Brahimi to hold trilateral talks on Syria

US and Russia meeting brought forward as government, opposition remain deadlocked

United Nations mediator Lakhdar Brahimi gives a press conference after negotiation between the Syrian government and the opposition in Geneva, Switzerland. Photograph: Salvatore Di Nolfi/EPA

United Nations mediator Lakhdar Brahimi gives a press conference after negotiation between the Syrian government and the opposition in Geneva, Switzerland. Photograph: Salvatore Di Nolfi/EPA

Thu, Feb 13, 2014, 00:41

United Nations mediator Lakhdar Brahimi is set to hold trilateral discussions on Thursday with Russian deputy foreign minister Gennady Gatilov and US undersecretary of state Wendy Sherman in a bid to generate progress in the Syrian peace talks.

The Geneva meeting, originally scheduled for Friday, was been brought forward as negotiations between government and opposition remain deadlocked.

On Wednesday, Mr Brahimi met Mr Gatilov who later held discussions with Syrian foreign minister and delegation head Walid Muallem. Wrangling over the agenda continued in the morning with the government arguing that ending the conflict should be given priority as the opposition delegation presented its proposal for an interim authority to oversee the transition to democracy.

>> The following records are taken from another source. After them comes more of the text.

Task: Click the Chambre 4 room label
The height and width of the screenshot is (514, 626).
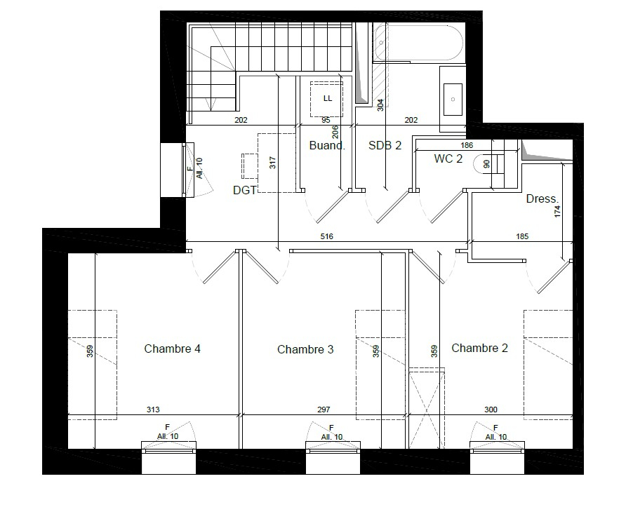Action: (x=172, y=349)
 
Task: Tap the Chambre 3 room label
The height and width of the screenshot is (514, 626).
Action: (x=305, y=350)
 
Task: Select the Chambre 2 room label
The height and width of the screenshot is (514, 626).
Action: (x=479, y=348)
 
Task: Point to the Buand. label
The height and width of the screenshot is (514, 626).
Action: (x=327, y=146)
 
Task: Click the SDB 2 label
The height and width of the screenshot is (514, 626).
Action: (x=385, y=146)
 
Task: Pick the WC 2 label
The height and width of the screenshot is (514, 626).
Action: (x=448, y=158)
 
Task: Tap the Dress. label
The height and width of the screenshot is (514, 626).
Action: (x=542, y=198)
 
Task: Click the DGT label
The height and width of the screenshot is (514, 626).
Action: (x=244, y=190)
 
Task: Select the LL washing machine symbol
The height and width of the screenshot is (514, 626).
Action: (x=327, y=100)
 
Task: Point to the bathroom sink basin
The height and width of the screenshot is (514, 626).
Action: (x=453, y=100)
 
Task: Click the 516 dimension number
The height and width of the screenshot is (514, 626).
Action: (x=326, y=236)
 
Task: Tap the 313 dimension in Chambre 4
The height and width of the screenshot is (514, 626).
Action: (x=153, y=410)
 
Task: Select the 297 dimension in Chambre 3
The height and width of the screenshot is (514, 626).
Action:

Syria’s official television said Damascus had rejected Mr Brahimi’s call for parallel talks on both issues.

The five-page opposition paper provided for a transitional governing body that would “prepare and oversee a total ceasefire by taking immediate measures to stop military violence, protect civilians and stabilise the country in the presence of UN observers.”

Foreign fighters would be expelled; troops withdrawn from cities and towns; and insurgents disarmed, demobilised and given jobs in the army and civil service.

While opposition delegate Anas al-Abdeh called on Damascus ally Moscow to press the government to be more flexible in the talks, Syrian deputy foreign minister Faisal Mekdad said the government was prepared to discuss foreign fighters. This issue fits into its agenda, which gives priority to insurgent “terrorism”.

Operations to deliver food aid and evacuate civilians from the besieged insurgent-held old city of Homs resumed yesterday.

Vehicles transporting aid brought out 217 civilians from the Bustan al-Diwan neighbourhood, bringing the total number of evacuees since last Friday to 1,368.

Yabroud, the last insurgent-held town along the highway from Damascus to Homs, has come under attack from government forces. Some 300 civilians and wounded have fled across the Lebanese frontier to the pro-insurgent village of Arsal.

Radical jihadis are believed to be holding in Yabroud Orthodox Christian nuns kidnapped from the ancient town of Maloula.

Russia said it would veto the western-drafted UN Security Council resolution that demands humanitarian access to besieged areas in Syria and a halt to government bombardment of cities and towns.